* TASK OBJECTIVE
When you reach the line with "Click the 7 mark on the vertical ruler", transcribe it and each line after it through the last one below, exactly. Pictures stay out.

* DATA LISTING
•••••

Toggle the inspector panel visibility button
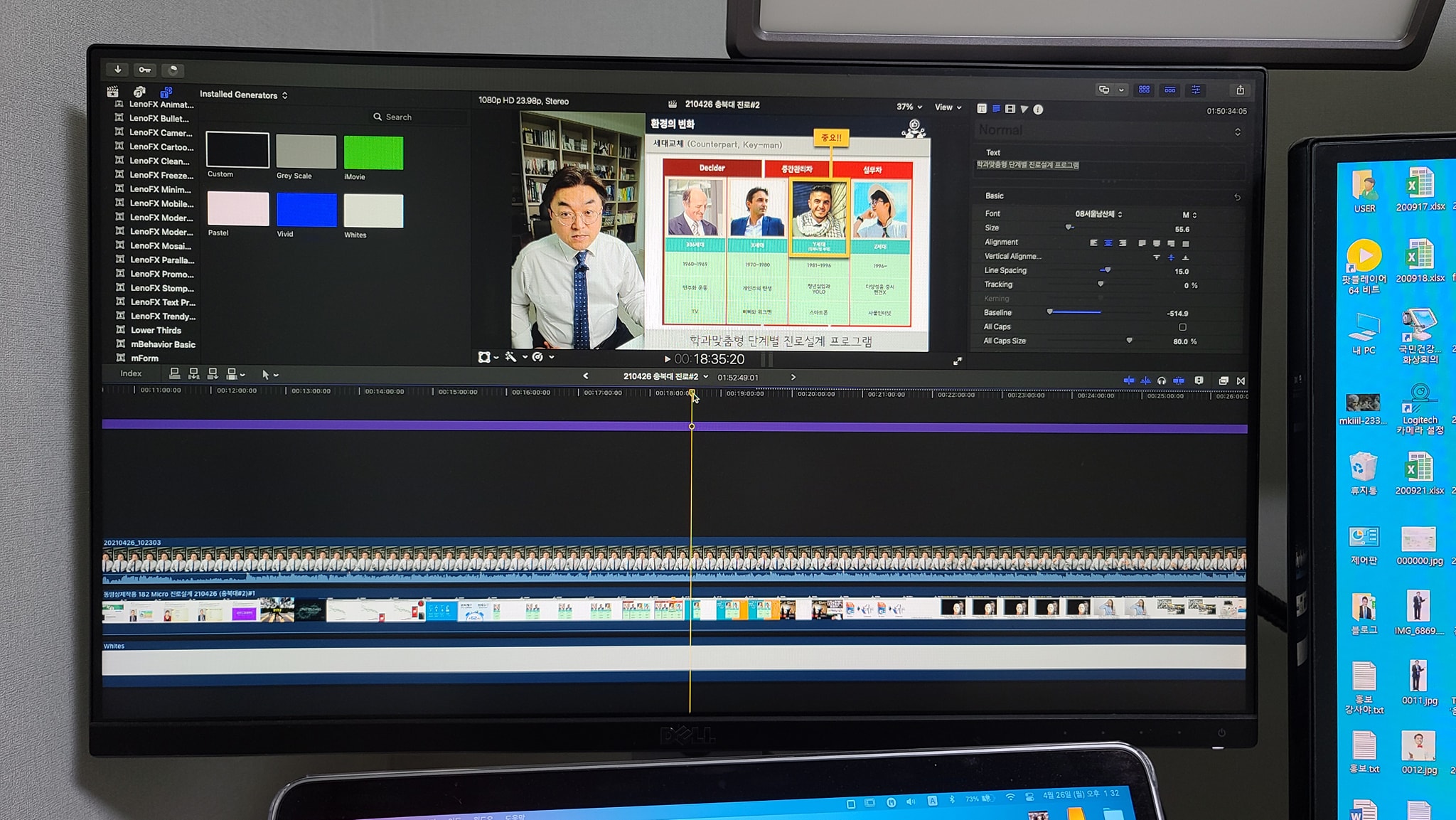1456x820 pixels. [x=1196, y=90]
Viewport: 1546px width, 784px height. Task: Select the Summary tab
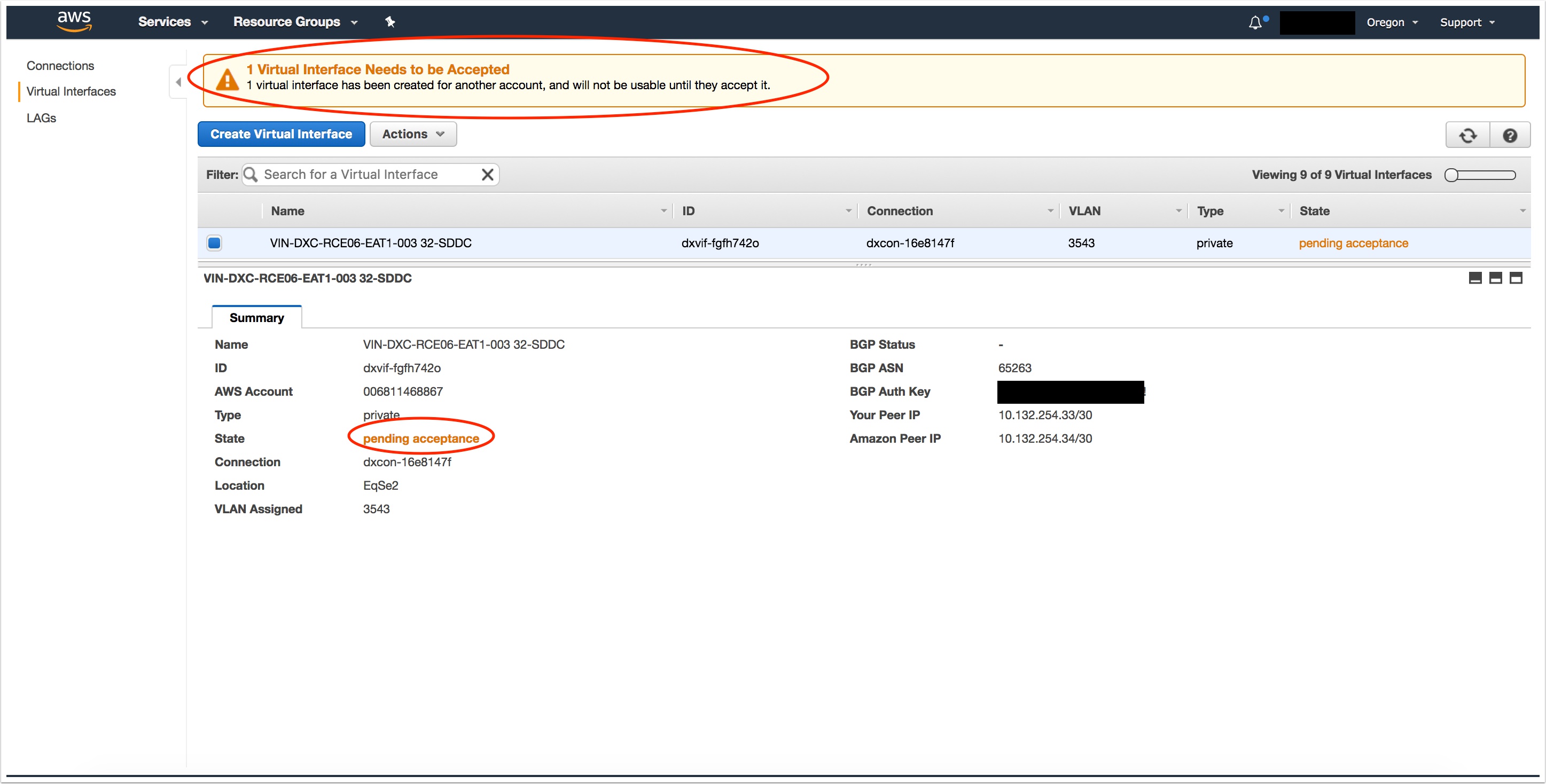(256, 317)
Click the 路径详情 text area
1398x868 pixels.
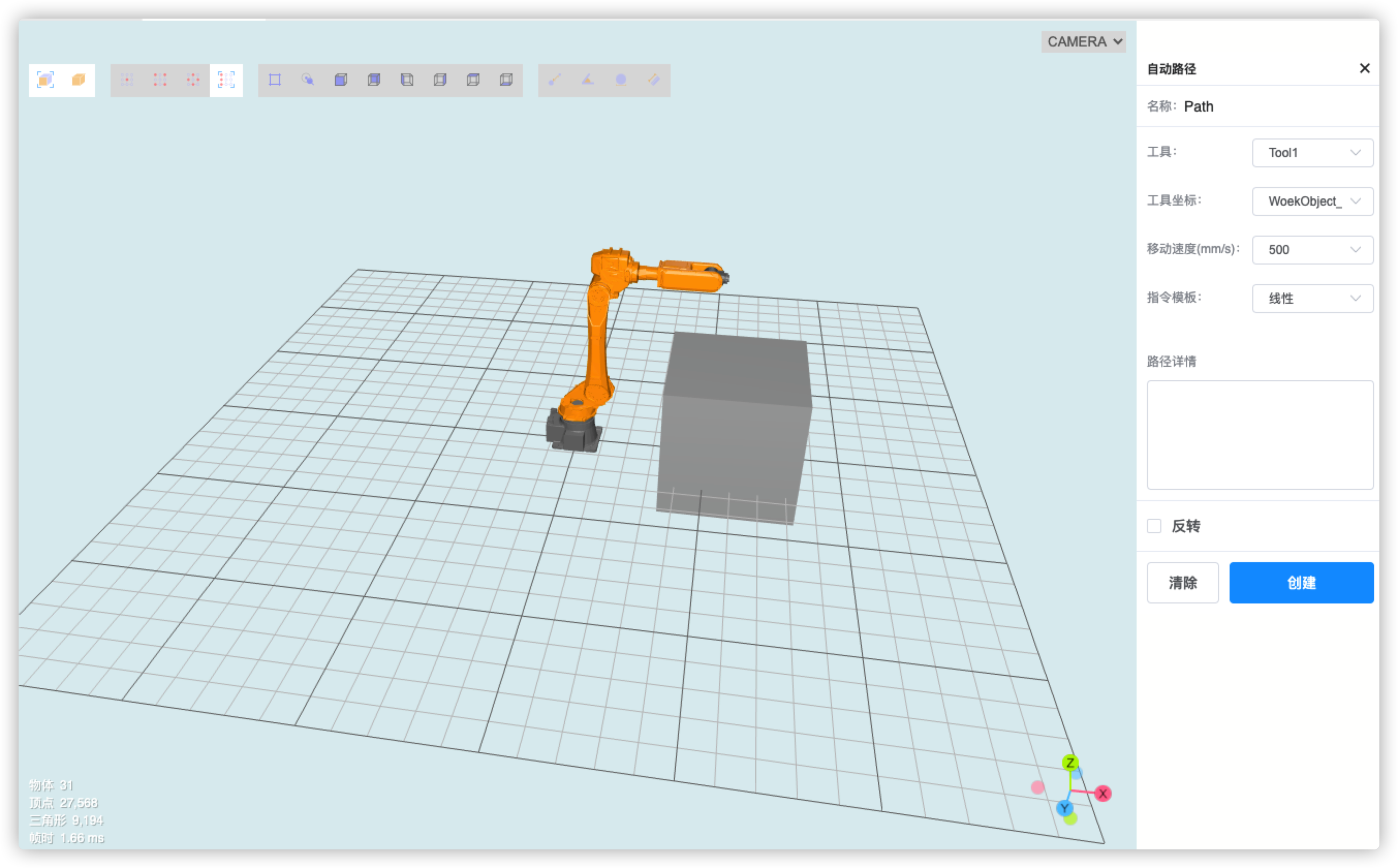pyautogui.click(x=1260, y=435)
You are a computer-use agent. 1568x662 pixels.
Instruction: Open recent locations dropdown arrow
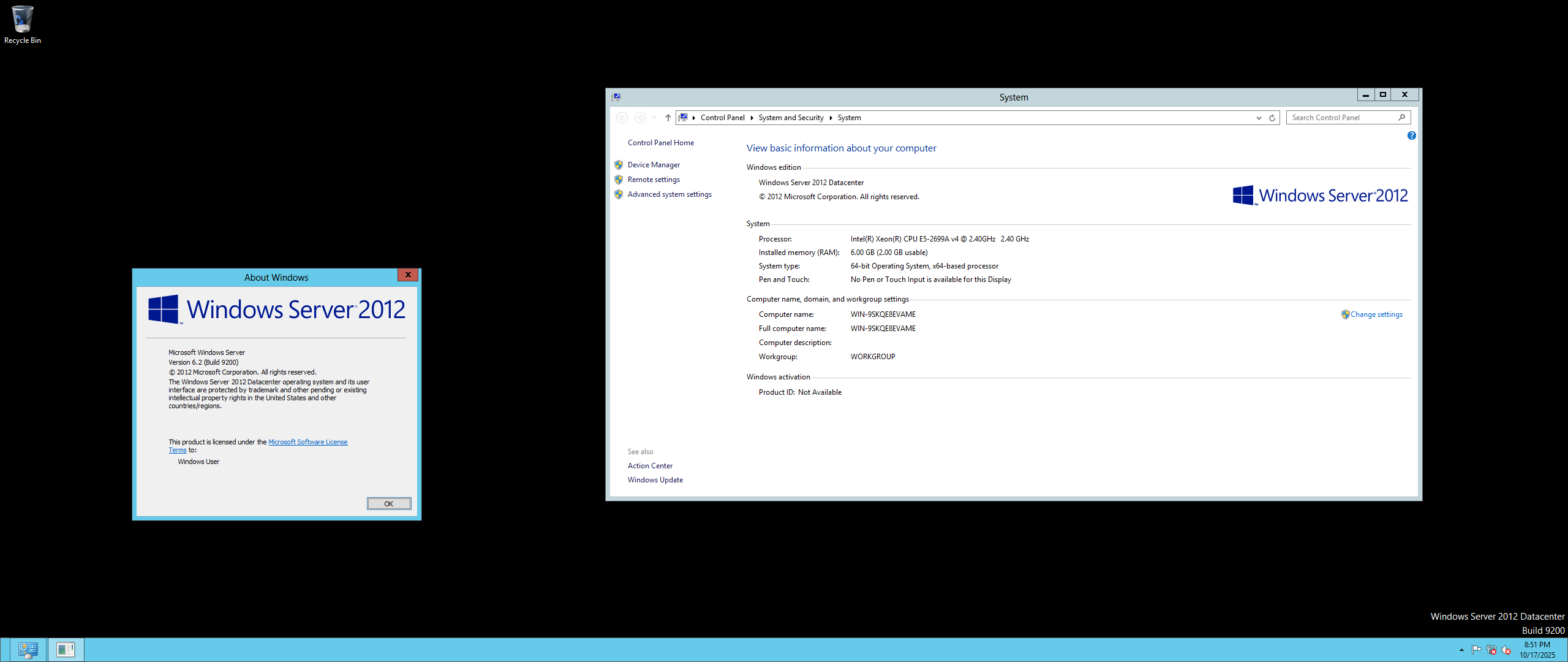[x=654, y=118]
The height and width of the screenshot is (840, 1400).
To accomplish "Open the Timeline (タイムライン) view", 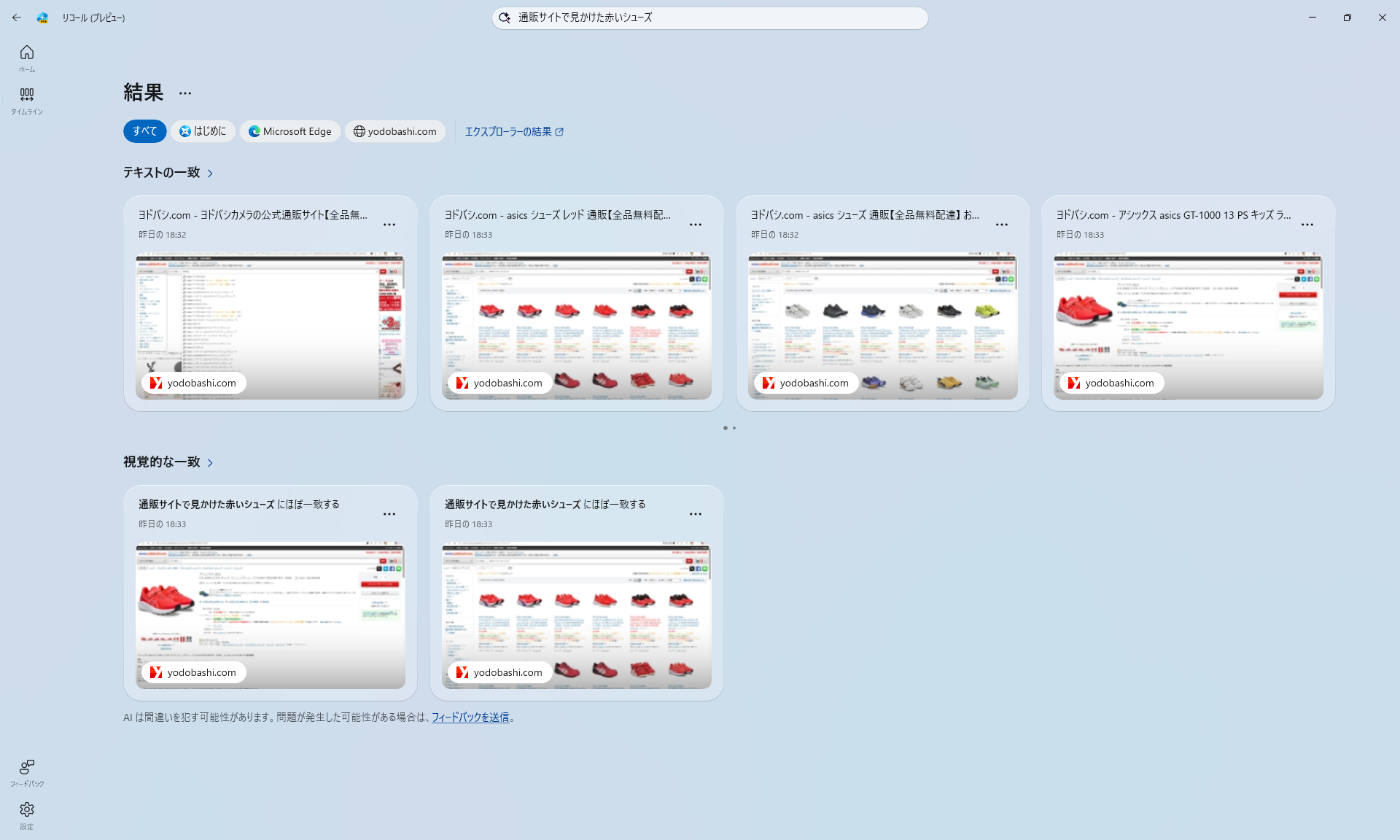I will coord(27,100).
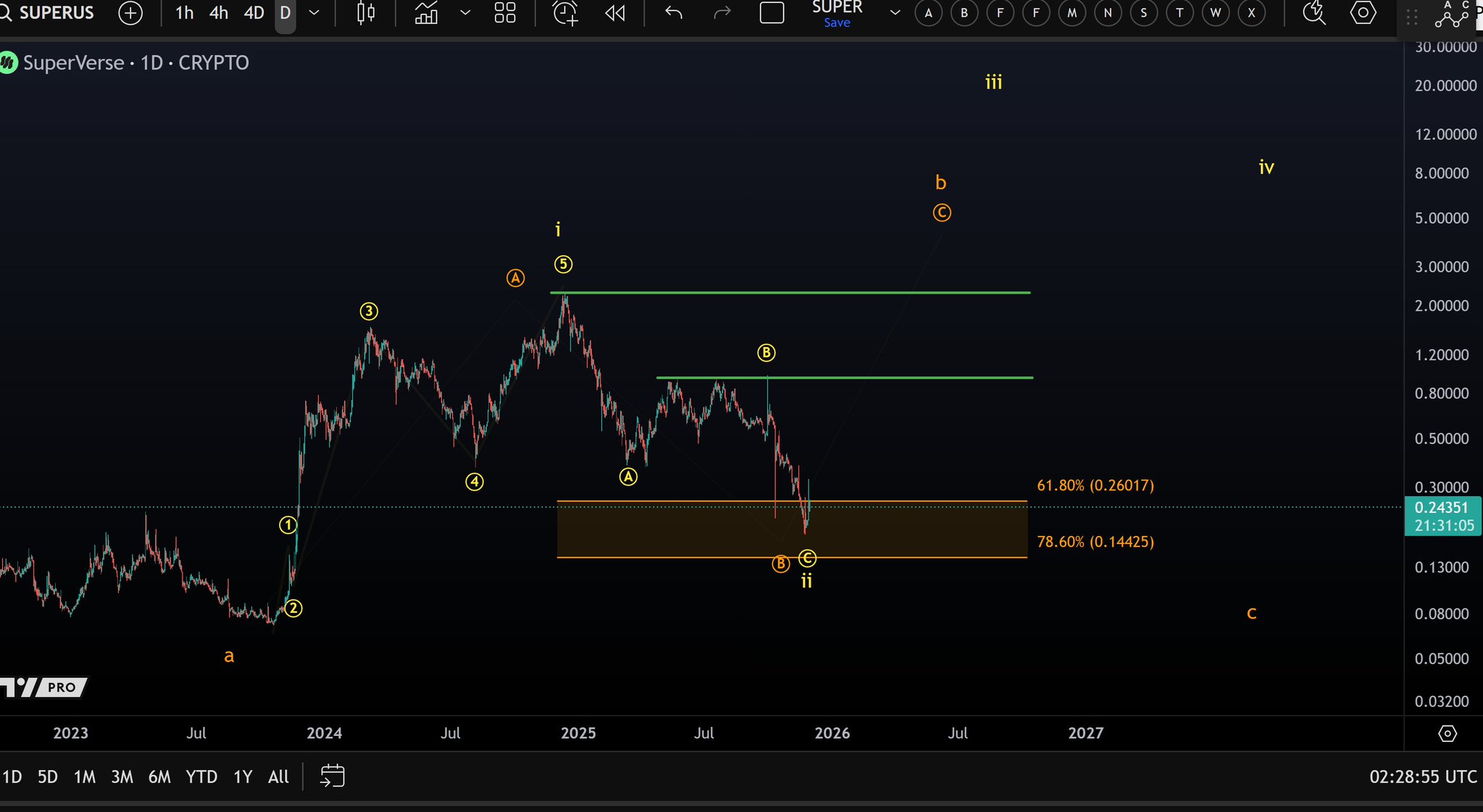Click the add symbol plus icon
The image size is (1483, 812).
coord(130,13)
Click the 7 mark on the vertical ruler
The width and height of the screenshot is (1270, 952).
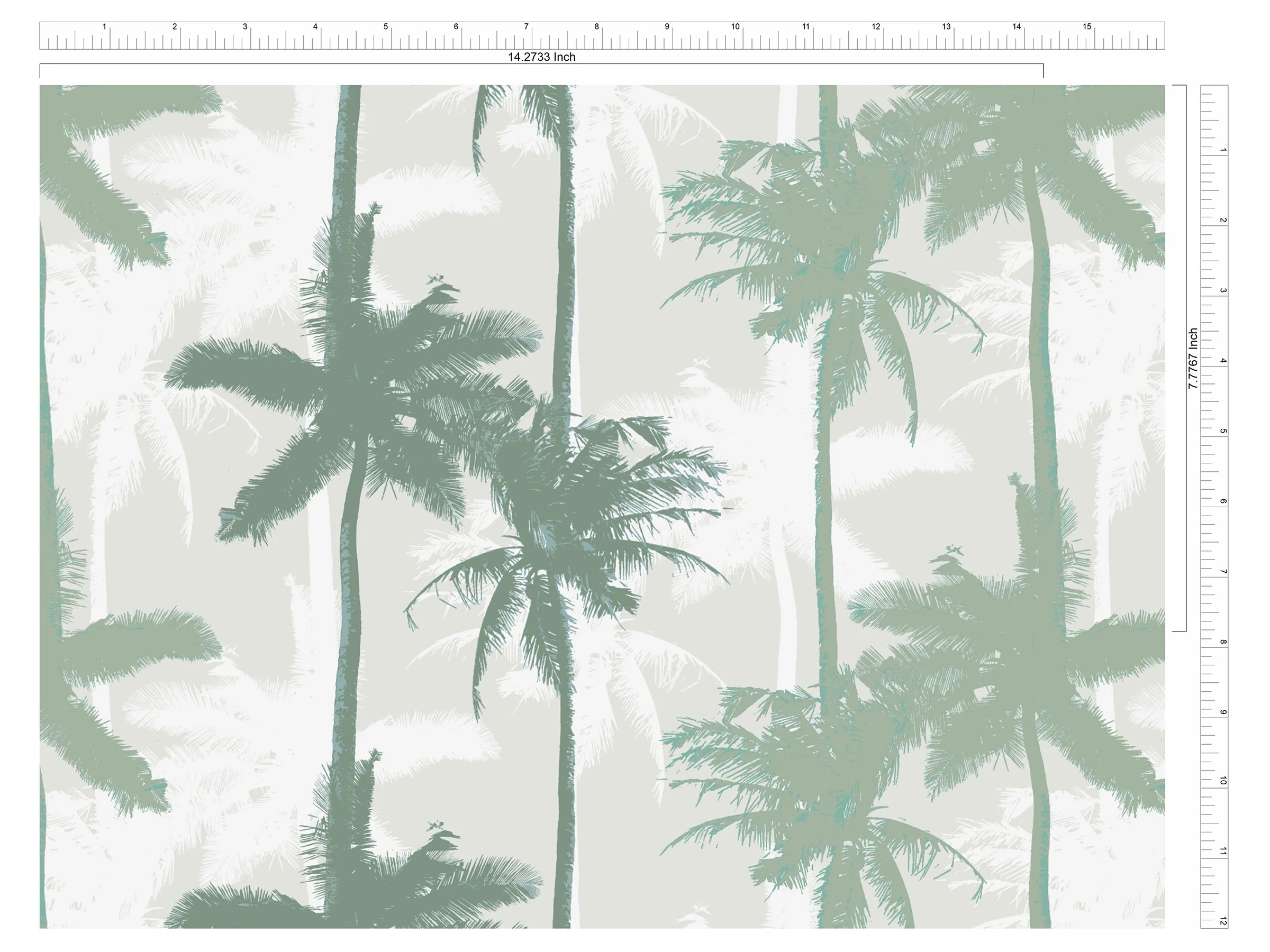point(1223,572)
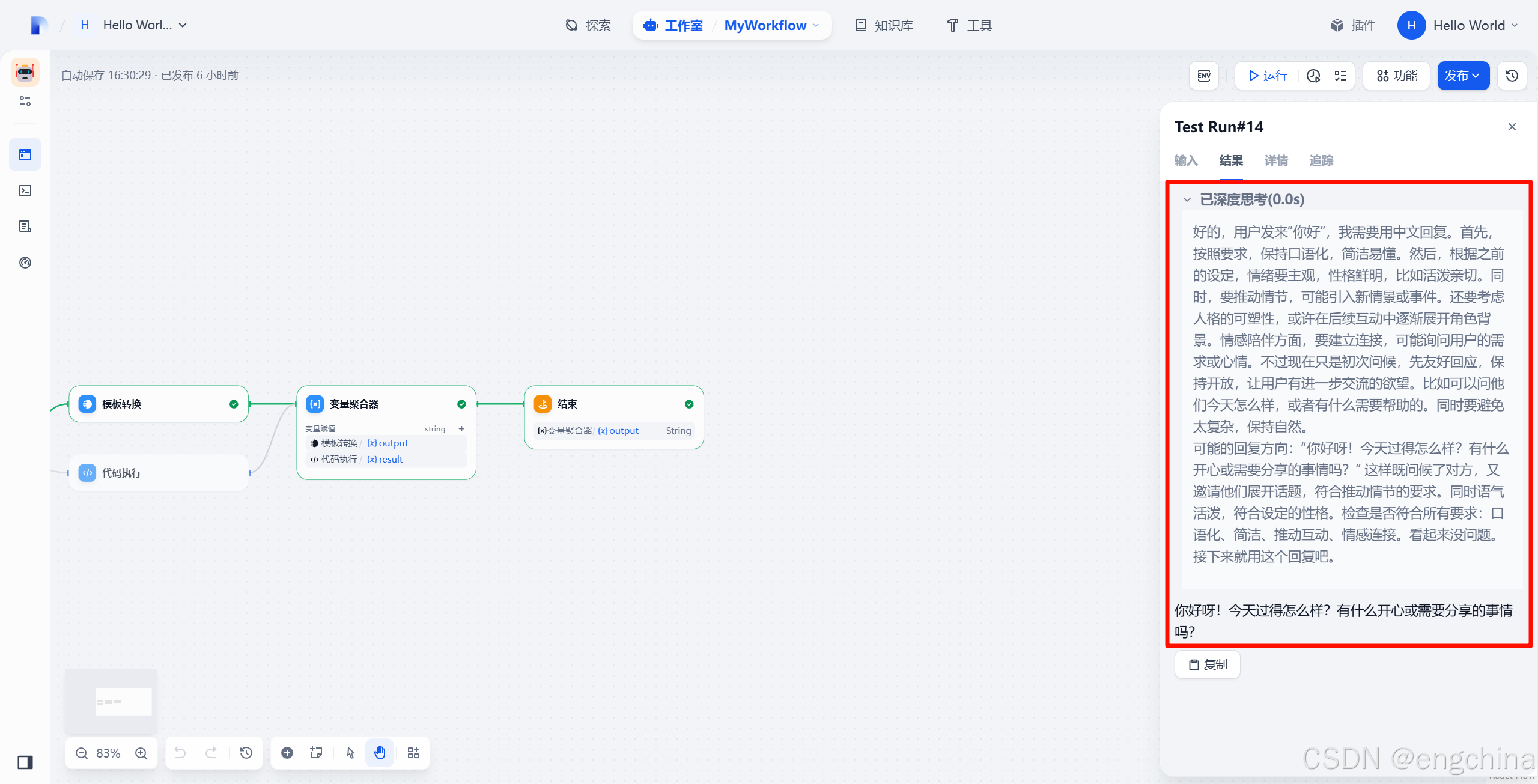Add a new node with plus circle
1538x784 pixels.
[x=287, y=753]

•••••

* WRITTEN SOLUTION
Click the 7 mark on the vertical ruler
The width and height of the screenshot is (1270, 952).
point(1223,572)
Add a new node with plus circle
1538x784 pixels.
[x=287, y=753]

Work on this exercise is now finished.